Study Tracks Rise in Gambling Disorder Diagnoses After Sports Betting Legalization

Researchers at Epic Research examined electronic health records from nearly 200 million patients and identified a clear pattern in quarterly diagnosis rates for gambling disorder. Between the first quarter of 2018 and the first quarter of 2026 the rates climbed from 3.0 to 4.8 per 100,000 patients in states that had legalized sports betting, which represents an increase of more than 60 percent, while states that kept sports betting illegal recorded a slight decline over the same period.
Data Collection and Scope
The analysis drew on a broad dataset that captured patient encounters across multiple health systems, and the findings focus specifically on recorded diagnoses rather than self-reported behavior or survey responses. Observers note that the eight-year window covers the period when many states shifted from prohibition to regulated sports betting markets, which allowed the research team to compare trends before and after legalization took effect in different jurisdictions.
Key Patterns Across States
In states where sports betting became legal the quarterly rate moved steadily upward, whereas the opposite direction appeared in states that maintained bans. The divergence becomes visible when the data is segmented by legalization status, and the difference holds after accounting for the overall patient population size in each group. Experts have observed that the timing aligns with the rollout of legal sportsbooks in those jurisdictions, although the study itself stops at describing the statistical association.
Demographic Breakdown
The increase stood out most sharply among young men, a group that showed larger shifts in diagnosis rates than other age or gender categories in the dataset. Researchers tracked age and sex alongside diagnosis codes, which made it possible to isolate this subgroup without relying on external estimates. Data indicates that the same pattern did not appear at comparable magnitude in older age brackets or among women, which kept the overall rise concentrated within the younger male population.
Comparison Between Legal and Illegal Jurisdictions
States that kept sports betting illegal saw quarterly rates dip slightly rather than rise, which produced a contrasting trajectory when placed next to the legalized group. The study reports the figures side by side so readers can see the directional difference without additional interpretation layered on top. Those who reviewed the numbers point out that the patient volume remained large enough in both categories to support stable rate calculations across the quarters examined.

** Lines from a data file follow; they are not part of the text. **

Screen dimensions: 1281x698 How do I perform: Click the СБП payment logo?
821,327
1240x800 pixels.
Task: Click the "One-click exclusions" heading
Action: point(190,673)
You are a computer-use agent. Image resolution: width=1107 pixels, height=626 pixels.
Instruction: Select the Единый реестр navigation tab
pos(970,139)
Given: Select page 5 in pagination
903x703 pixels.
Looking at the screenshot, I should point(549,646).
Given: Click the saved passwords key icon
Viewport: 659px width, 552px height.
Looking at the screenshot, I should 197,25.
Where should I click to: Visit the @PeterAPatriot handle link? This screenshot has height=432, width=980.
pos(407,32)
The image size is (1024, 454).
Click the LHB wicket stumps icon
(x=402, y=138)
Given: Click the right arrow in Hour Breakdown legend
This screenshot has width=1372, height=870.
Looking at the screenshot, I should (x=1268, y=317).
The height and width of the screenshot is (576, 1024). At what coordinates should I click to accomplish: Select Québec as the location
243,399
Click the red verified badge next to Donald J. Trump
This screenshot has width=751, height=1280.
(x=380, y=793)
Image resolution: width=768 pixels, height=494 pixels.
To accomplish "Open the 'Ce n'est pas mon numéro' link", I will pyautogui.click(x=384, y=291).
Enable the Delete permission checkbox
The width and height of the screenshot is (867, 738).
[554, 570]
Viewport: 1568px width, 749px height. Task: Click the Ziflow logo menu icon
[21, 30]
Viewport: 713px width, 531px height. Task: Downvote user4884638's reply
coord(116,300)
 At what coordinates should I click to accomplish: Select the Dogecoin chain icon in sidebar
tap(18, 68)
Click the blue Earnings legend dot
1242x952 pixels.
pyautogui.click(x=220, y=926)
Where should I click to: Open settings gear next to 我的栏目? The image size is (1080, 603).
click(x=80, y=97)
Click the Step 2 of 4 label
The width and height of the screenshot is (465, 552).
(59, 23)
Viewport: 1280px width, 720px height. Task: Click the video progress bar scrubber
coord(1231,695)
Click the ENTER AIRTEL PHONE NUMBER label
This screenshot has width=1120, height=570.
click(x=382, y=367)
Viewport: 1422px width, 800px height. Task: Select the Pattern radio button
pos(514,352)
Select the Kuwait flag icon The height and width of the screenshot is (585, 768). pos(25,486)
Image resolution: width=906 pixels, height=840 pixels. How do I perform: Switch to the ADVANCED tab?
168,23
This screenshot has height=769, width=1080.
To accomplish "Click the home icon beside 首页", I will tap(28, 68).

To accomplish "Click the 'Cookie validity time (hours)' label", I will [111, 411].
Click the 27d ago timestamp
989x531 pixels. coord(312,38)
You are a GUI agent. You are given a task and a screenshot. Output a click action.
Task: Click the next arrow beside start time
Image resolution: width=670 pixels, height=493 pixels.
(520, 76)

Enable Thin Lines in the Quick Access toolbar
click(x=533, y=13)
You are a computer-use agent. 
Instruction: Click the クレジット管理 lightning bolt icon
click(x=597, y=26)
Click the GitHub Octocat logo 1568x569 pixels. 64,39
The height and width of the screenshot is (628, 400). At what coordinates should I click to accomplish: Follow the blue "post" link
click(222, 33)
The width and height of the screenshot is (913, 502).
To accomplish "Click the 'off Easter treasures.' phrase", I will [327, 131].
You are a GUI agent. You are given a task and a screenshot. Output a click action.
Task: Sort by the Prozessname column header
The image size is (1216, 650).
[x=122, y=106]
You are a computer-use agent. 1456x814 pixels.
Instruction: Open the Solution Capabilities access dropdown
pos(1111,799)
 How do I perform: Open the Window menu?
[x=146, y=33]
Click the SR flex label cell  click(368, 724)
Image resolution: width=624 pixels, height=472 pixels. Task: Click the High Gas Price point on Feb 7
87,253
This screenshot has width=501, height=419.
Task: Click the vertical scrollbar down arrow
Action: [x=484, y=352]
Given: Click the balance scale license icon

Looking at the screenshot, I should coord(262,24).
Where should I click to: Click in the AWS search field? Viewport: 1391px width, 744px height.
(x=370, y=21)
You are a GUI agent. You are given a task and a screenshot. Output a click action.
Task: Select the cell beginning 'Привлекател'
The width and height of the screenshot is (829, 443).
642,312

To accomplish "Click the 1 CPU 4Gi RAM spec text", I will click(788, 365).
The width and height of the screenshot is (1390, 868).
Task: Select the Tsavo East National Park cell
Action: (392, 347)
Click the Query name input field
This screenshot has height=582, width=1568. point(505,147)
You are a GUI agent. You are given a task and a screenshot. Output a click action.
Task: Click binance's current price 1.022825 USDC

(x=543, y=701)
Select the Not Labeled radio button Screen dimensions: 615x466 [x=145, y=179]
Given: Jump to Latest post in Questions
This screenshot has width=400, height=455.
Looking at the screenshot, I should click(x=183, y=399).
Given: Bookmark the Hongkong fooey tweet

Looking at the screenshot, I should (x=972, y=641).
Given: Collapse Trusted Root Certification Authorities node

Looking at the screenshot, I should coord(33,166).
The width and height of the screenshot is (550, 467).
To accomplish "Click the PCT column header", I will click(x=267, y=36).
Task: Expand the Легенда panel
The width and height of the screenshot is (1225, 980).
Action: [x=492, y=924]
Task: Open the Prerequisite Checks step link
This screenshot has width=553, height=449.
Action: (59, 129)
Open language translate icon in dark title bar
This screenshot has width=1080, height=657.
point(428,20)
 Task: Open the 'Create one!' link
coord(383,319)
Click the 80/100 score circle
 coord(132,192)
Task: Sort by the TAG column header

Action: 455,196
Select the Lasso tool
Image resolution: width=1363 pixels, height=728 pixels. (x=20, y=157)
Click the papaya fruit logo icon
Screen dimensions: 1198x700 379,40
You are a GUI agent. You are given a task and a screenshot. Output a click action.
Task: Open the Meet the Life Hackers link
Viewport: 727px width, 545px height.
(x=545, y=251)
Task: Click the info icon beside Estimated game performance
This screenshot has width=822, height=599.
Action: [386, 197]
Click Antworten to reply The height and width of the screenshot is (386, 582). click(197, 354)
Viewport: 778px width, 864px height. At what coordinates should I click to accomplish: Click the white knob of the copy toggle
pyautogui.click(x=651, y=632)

Timing Relative to Legalization Waves
Many states passed legislation permitting sports betting between 2018 and 2022, and the data window extends through the first quarter of 2026, which captures several years of post-legalization experience. The quarterly measurement approach lets the trend appear in smaller increments rather than as a single before-and-after snapshot, and the 60 percent rise accumulates across those successive quarters in the legalized states. By July 2026 additional states may have considered further regulatory changes, yet the published analysis remains anchored to the records available through Q1 2026.
Study Limitations and Scope
The research relies on diagnoses that appear in electronic health records, which means cases never brought to medical attention stay outside the count. The dataset covers a substantial share of the U.S. population yet does not include every health system, and the study authors present the results as descriptive statistics tied to legalization status. Observers note that correlation does not establish causation, and the report does not attempt to quantify how much of the rise stems directly from expanded betting access versus other factors that may coincide with legalization.
Public Health Context
Health systems in states with legal sports betting now hold eight years of post-legalization records that show elevated diagnosis rates, while parallel systems in states without legalization show a modest downward movement. The contrast supplies one data point for policymakers who track health outcomes alongside regulatory decisions. The figures come from the same source organization that maintains the underlying electronic health record platform, which gives the analysis access to consistent coding across participating sites.
Conclusion
The Epic Research analysis supplies a longitudinal view of gambling disorder diagnoses segmented by state legalization status, and the numbers show a greater than 60 percent rise in quarterly rates where sports betting is legal alongside a slight decline where it remains illegal. The pattern appears most pronounced among young men within a dataset that spans nearly 200 million patients through the first quarter of 2026. Readers can review the full report at the Epic Research site for the complete quarterly breakdowns and methodology details.